Bush thought he could communicate with Roh easily and responded, “I also forget briefing materials often.” The two presidents, who were both born in 1946, are largely alike in that they do not like formalities and tend to push ahead with things according to their beliefs. A source at the White House recalled that, for this reason, the two presidents maintained a good relationship for a long time, despite the differences in their political viewpoints.
The situation was more or less the same when Roh visited Washington in June 2005.
Cheney and Defense Secretary Donald Rumsfeld had claimed Roh was weakening the Korea-U.S. alliance by advocating North Korea. “Let’s beat him up,” they said, according to the source. However, Bush told them, “We shouldn’t do that. He is my friend.”
During the meeting, Bush pointed at Rumsfeld, who was in attendance, and said jokingly, “I know the North Korean nuclear issue better than he does.” He then pointed at his National Security Adviser Condoleezza Rice, now the secretary of state, and said, “And this person knows the North Korean nuclear problem better than I do.” Bush was being considerate of Roh, who was worried that the hardliner Rumsfeld would interfere with Washington’s North Korea policy. Bush assured Roh that “Rice and I are in charge of the North Korea nuclear issue.”
According to the White House source, the relationship between the two leaders started to crack during the Asia-Pacific Economic Cooperation summit meeting in November of that year in Busan.

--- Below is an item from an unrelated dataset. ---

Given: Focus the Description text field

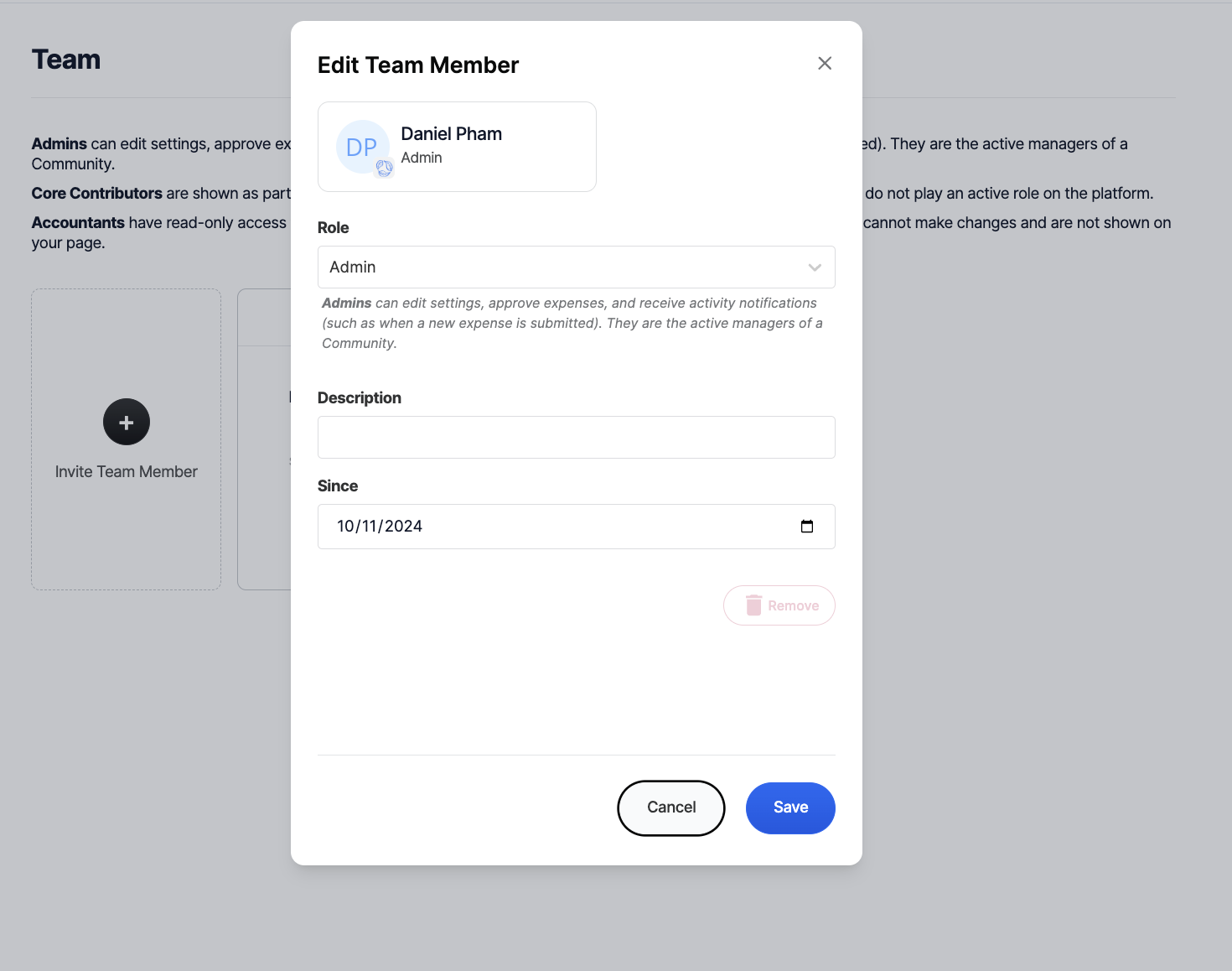Looking at the screenshot, I should click(576, 438).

Roh is said to have complained, “I am not sure if the United States really wants to negotiate with North Korea.” Bush felt bad because of that remark, sources said. Around that time, the Beijing agreement about the North’s nuclear program, which had been concluded on Sept. 19, bogged down due to the U.S. Treasury’s decision to freeze $25 million in North Korean funds deposited in accounts at Banco Delta Asia in Macao.
Even though Bush tried to explain that the measure had been a coincidence, Roh still appeared suspicious, according to the source. Since then, the two leaders have not recovered the friendly relations they enjoyed in the past. The friction between the two became obvious in a much-publicized exchange over the issue of a peace treaty on the Korean Peninsula during a meeting at the APEC summit held on Sept. 2007 in Sydney.

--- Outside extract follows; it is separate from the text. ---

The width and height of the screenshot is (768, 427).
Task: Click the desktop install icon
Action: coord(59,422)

In retrospect, Roh’s policy toward the United States was not that bad. The Roh administration’s decisions to dispatch Korean troops to Iraq and to conclude the Korea-U.S. free trade agreement would not have been easy even for a conservative government. It was always his public statements that seemed to get President Roh in trouble. A White House staff member said, “The United States was shocked when it heard that a Blue House official was going around saying, ‘I cannot sleep at night because I am afraid the United States will bomb the North.’”
In other words, the Roh administration failed to get full approval from the United States, even though it did good things for Washington, because the president and his aides made rhetorical anti-American remarks, apparently in an effort to be tactful to North Korea.

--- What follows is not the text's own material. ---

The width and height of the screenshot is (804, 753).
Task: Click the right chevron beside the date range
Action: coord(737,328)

President-elect Lee Myung-bak, who will be inaugurated next month, is going to meet President Bush in March in Washington. The two leaders have to maximize the positive legacies left by Roh about Korea-U.S. relations, but cut out the wounds left by him.
Washington knows that, although President-elect Lee has conservative tendencies, the relationship between the two countries cannot go back to their previous fraternal level. Lee must explain Korea’s situation precisely, demand things that should be demanded of the United States, yet at the same time work on recovering mutual trust, which is of the utmost importance for the United States with all of its allies. President Bush should, in return, acknowledge South Korea’s status in the international community and its relationship with North Korea, while asking for South Korea’s cooperation in the North Korean nuclear issue.
The most urgent task for the two leaders is to make a concerted effort to ratify the Korea-U.S. free trade agreement, which is not making much progress either in Korea’s National Assembly or in the U.S. Congress.

*The writer is the Washington correspondent of the JoongAng Ilbo.